== PROVIDED RECORDS ==
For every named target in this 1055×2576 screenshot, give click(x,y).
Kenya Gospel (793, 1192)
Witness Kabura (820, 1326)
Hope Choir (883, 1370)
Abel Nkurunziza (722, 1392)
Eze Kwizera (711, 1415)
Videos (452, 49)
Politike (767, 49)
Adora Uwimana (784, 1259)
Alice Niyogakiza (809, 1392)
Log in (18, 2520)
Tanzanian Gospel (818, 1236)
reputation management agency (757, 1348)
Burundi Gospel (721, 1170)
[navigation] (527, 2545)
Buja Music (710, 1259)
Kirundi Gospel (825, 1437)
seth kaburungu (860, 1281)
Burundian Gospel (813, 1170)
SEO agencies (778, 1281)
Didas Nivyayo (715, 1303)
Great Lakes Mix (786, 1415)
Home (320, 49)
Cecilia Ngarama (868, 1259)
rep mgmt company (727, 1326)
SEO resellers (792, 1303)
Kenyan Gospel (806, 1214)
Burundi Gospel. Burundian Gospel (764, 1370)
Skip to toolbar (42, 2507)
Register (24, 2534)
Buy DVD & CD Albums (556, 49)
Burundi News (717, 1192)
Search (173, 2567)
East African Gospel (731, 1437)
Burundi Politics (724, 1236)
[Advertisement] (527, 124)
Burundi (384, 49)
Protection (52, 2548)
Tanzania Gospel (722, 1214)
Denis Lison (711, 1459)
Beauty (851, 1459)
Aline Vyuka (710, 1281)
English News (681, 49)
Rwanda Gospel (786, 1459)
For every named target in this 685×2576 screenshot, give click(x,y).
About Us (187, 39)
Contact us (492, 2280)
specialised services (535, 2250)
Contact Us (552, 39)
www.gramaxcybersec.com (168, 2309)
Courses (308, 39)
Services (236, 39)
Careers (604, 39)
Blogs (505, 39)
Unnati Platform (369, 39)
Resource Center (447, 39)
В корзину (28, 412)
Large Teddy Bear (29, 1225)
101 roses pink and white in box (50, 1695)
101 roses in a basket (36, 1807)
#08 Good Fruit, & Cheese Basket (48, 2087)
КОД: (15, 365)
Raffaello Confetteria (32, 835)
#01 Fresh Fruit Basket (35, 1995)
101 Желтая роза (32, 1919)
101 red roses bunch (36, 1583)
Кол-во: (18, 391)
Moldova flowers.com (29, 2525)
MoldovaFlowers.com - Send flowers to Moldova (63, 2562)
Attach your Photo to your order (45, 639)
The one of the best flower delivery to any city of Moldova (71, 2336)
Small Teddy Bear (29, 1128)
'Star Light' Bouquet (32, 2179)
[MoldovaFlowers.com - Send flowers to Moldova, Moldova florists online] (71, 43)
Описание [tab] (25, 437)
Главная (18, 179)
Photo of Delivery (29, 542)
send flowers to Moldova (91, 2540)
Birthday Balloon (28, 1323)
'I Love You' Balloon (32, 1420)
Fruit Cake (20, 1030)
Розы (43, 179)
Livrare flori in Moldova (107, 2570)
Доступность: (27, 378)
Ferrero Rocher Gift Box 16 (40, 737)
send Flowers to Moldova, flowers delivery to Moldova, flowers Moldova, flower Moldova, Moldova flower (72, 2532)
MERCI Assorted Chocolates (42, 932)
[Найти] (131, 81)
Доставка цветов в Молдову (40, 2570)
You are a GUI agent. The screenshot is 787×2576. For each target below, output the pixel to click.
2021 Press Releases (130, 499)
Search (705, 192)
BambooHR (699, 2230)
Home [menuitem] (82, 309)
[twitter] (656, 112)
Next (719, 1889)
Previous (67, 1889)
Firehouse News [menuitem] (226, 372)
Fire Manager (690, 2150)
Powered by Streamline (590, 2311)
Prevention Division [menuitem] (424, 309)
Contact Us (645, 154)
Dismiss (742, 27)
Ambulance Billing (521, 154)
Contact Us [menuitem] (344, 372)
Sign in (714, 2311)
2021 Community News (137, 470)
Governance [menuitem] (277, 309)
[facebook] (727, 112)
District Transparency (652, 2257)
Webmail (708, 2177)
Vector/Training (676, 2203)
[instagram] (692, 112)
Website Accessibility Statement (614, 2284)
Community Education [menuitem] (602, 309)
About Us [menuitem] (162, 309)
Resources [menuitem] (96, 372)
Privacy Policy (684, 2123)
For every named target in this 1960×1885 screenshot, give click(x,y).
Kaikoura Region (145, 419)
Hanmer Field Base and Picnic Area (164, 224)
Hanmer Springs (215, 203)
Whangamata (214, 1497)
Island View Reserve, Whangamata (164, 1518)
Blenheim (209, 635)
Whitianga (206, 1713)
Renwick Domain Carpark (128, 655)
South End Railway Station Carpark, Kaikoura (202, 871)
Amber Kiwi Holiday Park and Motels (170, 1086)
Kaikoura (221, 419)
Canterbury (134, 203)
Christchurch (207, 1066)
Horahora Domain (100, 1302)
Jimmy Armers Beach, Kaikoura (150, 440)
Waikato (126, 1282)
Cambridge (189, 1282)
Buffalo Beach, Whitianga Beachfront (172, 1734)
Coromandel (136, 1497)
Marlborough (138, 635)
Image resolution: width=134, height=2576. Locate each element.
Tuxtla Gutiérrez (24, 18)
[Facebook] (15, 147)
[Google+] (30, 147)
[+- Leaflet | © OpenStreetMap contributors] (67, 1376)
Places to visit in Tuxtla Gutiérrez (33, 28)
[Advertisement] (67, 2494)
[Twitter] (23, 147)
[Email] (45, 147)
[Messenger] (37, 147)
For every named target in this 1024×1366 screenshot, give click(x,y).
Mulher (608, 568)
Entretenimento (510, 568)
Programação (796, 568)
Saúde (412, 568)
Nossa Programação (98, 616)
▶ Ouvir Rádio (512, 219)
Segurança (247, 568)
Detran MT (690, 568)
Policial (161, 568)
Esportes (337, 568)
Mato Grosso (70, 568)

== WHAT TO PRODUCE ==
Look through the entries above and quote exactly the lines from the line with "Eze Kwizera (711, 1415)" to the line with "Didas Nivyayo (715, 1303)", counting both of those lines.

== EXERCISE SOLUTION ==
Eze Kwizera (711, 1415)
Videos (452, 49)
Politike (767, 49)
Adora Uwimana (784, 1259)
Alice Niyogakiza (809, 1392)
Log in (18, 2520)
Tanzanian Gospel (818, 1236)
reputation management agency (757, 1348)
Burundi Gospel (721, 1170)
[navigation] (527, 2545)
Buja Music (710, 1259)
Kirundi Gospel (825, 1437)
seth kaburungu (860, 1281)
Burundian Gospel (813, 1170)
SEO agencies (778, 1281)
Didas Nivyayo (715, 1303)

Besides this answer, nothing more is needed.